Download or read book Emergent Lingua Francas and World Orders written by Phyllis Ghim-Lian Chew and published by Routledge. This book was released on 2013-05-13 with total page 309 pages. Available in PDF, EPUB and Kindle. Book excerpt: This book presents an alternative paradigm in understanding and appreciating World Englishes (WEs) in the wake of globalization and its accompanying shifting priorities in many dimensions of modern life, including the emergence of the English language as the dominant lingua franca (ELF). Chew argues that history is a theatre for the realization of lingua francas, offering a model that shows the present as derived from the past and as a bearer of future possibility, the understanding of which is rooted in the understanding of World Englishes and ELF. The book will engage with some of the current theoretical debates in WEs and includes, as a means of fleshing out the model, sociolinguistic case studies of Arabia, China Fujian, and Singapore.

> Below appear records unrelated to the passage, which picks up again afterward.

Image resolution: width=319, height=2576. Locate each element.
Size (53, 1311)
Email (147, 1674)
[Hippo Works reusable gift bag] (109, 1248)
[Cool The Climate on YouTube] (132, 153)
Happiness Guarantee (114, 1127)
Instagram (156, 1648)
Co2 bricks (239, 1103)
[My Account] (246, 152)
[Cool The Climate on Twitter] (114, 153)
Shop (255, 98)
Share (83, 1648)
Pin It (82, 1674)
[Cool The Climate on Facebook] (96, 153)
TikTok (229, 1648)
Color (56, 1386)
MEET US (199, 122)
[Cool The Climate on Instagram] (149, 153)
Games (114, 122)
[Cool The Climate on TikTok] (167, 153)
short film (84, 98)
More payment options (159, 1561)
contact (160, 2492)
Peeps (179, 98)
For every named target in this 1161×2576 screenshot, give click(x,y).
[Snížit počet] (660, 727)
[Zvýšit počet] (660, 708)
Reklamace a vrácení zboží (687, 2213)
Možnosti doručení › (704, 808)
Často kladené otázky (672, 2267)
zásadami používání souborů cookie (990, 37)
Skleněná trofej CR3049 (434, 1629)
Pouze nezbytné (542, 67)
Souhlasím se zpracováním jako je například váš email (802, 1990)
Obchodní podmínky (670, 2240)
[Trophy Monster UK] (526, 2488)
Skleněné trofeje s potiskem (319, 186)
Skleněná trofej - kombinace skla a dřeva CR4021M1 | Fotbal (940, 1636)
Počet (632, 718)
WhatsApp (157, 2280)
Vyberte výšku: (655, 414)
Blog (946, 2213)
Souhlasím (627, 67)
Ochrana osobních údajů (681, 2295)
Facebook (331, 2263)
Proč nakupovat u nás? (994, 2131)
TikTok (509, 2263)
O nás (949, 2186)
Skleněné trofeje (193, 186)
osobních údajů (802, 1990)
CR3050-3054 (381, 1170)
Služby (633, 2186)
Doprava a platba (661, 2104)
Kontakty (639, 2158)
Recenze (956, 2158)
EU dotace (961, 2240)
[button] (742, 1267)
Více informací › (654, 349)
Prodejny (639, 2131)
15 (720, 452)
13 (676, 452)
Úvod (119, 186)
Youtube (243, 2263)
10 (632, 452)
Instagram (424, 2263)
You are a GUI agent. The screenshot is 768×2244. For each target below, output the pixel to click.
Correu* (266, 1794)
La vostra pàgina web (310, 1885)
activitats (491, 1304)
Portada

Book Why We re Not Emergent

    Book Details:
  • Author : Kevin DeYoung
  • Publisher : Moody Publishers
  • Release : 2008-09-01
  • ISBN : 0802479839
  • Pages : 257 pages

Download or read book Why We re Not Emergent written by Kevin DeYoung and published by Moody Publishers. This book was released on 2008-09-01 with total page 257 pages. Available in PDF, EPUB and Kindle. Book excerpt: "You can be young, passionate about Jesus Christ, surrounded by diversity, engaged in a postmodern world, reared in evangelicalism and not be an emergent Christian. In fact, I want to argue that it would be better if you weren't." The Emergent Church is a strong voice in today's Christian community. And they're talking about good things: caring for the poor, peace for all men, loving Jesus. They're doing church a new way, not content to fit the mold. Again, all good. But there's more to the movement than that. Much more. Kevin and Ted are two guys who, demographically, should be all over this movement. But they're not. And Why We're Not Emergent gives you the solid reasons why. From both a theological and an on-the-street perspective, Kevin and Ted diagnose the emerging church. They pull apart interviews, articles, books, and blogs, helping you see for yourself what it's all about.

Book Emergent Tokyo

    Book Details:
  • Author : Jorge Almazan
  • Publisher :
  • Release : 2022-04-12
  • ISBN : 9781951541323
  • Pages : 250 pages

Download or read book Emergent Tokyo written by Jorge Almazan and published by . This book was released on 2022-04-12 with total page 250 pages. Available in PDF, EPUB and Kindle. Book excerpt: This book examines the urban fabric of contemporary Tokyo as a valuable demonstration of permeable, inclusive, and adaptive urban patterns that required neither extensive master planning nor corporate urbanism to develop. These urban patterns are emergent: that is, they are the combined result of numerous modifications and appropriations of space by small agents interacting within a broader socio-economic ecosystem. Together, they create a degree of urban intensity and liveliness that is the envy of the world's cities. This book examines five of these patterns that appear conspicuously throughout Tokyo: yokocho alleyways, multi-tenant zakkyo buildings, undertrack infills, low-rise dense neighborhoods, and the river-like ankyo streets. Unlike many of the discussions on Tokyo that emphasise cultural uniqueness, this book aims at transcultural validity, with a focus on empirical analysis of the spatial and social conditions that allow these patterns to emerge. The authors of Emergent Tokyo acknowledge the distinct character of Tokyo without essentialising or fetishising it, offering visitors, architects, and urban policy practitioners an unparalleled understanding of Tokyo's urban landscape.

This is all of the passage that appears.